**What is being asked:**
Your answer must be every line of the data that contains "near".

START Excerpted data

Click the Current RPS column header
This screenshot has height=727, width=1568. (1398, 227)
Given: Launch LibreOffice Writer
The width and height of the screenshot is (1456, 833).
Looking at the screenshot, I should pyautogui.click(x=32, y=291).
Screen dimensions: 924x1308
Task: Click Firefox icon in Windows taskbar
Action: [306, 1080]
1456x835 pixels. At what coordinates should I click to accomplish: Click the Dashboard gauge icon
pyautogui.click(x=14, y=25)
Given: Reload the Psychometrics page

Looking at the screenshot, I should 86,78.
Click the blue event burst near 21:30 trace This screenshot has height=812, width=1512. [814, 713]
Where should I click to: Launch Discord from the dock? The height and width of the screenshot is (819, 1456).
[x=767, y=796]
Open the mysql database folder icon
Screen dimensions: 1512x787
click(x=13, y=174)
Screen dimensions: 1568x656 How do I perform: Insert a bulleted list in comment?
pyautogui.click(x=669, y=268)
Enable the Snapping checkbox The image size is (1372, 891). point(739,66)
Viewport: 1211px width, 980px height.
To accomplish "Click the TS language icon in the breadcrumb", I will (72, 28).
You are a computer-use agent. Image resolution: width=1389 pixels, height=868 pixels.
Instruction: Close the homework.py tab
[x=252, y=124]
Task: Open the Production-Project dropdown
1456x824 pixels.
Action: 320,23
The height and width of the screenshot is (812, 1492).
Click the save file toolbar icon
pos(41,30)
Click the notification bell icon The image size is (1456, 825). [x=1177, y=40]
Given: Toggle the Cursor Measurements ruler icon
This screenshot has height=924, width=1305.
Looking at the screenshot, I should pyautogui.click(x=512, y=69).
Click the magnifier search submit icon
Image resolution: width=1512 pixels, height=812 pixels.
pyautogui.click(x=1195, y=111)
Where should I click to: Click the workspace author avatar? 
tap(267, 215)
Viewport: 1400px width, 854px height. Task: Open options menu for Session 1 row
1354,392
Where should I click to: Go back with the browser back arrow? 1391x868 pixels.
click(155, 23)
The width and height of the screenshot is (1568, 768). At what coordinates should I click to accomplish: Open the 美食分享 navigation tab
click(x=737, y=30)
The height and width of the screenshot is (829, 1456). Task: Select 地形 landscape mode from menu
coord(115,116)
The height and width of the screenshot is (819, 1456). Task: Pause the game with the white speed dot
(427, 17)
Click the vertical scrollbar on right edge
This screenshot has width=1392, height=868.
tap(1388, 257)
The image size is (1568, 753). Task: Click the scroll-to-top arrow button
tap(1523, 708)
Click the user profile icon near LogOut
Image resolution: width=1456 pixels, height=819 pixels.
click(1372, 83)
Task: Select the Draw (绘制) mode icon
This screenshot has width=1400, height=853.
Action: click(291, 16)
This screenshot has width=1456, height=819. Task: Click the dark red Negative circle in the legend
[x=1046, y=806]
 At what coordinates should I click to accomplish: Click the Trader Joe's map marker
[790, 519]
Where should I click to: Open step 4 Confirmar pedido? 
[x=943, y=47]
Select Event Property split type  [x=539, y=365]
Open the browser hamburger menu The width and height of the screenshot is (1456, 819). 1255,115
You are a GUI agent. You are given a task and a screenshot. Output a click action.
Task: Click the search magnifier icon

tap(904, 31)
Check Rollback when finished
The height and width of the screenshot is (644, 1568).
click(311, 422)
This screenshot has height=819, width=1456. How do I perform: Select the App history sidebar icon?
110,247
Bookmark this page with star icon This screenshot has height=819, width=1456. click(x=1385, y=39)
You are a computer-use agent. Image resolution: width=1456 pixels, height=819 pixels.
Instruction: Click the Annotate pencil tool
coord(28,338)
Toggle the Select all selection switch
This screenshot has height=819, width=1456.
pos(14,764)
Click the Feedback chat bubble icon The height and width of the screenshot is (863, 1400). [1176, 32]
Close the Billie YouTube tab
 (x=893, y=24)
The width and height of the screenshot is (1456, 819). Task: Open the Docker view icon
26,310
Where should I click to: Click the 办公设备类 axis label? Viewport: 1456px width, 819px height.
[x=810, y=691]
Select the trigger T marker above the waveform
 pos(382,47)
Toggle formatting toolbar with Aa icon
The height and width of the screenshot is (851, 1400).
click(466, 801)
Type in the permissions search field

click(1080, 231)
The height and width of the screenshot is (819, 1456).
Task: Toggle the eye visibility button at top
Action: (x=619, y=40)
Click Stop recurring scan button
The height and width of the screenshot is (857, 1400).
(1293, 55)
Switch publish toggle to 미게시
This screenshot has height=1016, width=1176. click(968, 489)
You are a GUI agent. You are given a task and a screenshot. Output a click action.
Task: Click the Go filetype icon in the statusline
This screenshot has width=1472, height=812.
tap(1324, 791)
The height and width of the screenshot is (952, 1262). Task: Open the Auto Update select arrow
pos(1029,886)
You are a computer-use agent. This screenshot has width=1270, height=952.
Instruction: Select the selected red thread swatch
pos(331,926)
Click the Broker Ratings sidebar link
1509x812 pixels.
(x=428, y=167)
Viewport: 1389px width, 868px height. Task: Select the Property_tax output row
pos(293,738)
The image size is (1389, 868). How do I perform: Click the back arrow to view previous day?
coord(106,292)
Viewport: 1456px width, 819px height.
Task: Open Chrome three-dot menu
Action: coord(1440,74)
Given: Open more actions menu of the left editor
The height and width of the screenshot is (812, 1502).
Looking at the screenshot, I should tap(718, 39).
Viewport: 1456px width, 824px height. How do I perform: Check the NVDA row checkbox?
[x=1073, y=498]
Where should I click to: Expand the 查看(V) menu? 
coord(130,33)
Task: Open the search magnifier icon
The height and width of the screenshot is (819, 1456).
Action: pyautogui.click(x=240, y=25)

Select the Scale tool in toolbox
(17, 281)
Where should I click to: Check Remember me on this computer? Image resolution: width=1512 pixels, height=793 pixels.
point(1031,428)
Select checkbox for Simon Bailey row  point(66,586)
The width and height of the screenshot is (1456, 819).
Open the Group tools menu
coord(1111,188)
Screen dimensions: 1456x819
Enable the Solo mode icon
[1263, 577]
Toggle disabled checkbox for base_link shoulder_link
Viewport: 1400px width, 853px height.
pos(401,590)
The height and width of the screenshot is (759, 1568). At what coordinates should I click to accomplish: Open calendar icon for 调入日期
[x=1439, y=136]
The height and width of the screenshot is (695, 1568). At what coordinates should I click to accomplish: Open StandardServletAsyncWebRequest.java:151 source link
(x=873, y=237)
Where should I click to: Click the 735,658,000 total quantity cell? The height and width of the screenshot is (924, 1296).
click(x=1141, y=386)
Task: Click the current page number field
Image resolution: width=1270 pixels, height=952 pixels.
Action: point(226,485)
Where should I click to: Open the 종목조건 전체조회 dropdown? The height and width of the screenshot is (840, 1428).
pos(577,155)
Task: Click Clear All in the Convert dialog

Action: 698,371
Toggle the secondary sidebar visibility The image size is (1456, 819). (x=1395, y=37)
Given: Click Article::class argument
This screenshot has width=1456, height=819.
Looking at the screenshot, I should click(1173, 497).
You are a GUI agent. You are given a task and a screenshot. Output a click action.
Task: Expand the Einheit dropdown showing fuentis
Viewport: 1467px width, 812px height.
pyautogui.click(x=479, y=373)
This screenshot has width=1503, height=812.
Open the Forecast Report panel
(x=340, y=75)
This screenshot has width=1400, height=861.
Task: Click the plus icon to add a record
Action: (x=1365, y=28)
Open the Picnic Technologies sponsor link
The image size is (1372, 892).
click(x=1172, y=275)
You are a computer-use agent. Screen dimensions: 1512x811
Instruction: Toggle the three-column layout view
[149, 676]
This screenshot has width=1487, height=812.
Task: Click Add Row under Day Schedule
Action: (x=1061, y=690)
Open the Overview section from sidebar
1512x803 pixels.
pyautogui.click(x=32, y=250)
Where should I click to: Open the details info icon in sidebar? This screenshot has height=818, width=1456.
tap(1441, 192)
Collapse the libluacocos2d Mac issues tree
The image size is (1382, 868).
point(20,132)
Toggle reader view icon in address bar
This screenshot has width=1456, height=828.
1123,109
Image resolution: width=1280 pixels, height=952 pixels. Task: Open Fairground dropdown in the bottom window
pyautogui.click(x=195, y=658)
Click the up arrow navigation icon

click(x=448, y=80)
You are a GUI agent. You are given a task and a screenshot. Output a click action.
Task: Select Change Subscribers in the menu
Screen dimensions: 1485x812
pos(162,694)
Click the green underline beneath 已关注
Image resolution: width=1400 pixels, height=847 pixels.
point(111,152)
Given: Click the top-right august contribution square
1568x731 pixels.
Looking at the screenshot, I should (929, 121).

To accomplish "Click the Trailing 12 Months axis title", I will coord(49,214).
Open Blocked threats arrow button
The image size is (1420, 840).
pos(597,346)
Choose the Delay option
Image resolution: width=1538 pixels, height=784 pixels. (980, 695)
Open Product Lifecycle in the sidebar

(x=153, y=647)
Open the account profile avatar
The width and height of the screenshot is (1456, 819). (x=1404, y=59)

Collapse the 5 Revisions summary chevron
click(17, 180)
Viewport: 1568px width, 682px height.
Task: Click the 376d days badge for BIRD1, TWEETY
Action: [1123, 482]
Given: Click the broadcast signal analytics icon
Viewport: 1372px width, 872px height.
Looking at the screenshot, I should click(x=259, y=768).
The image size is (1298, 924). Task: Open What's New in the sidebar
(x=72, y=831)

END Excerpted data

**Written reply:**
Click the blue event burst near 21:30 trace This screenshot has height=812, width=1512. [814, 713]
Click the user profile icon near LogOut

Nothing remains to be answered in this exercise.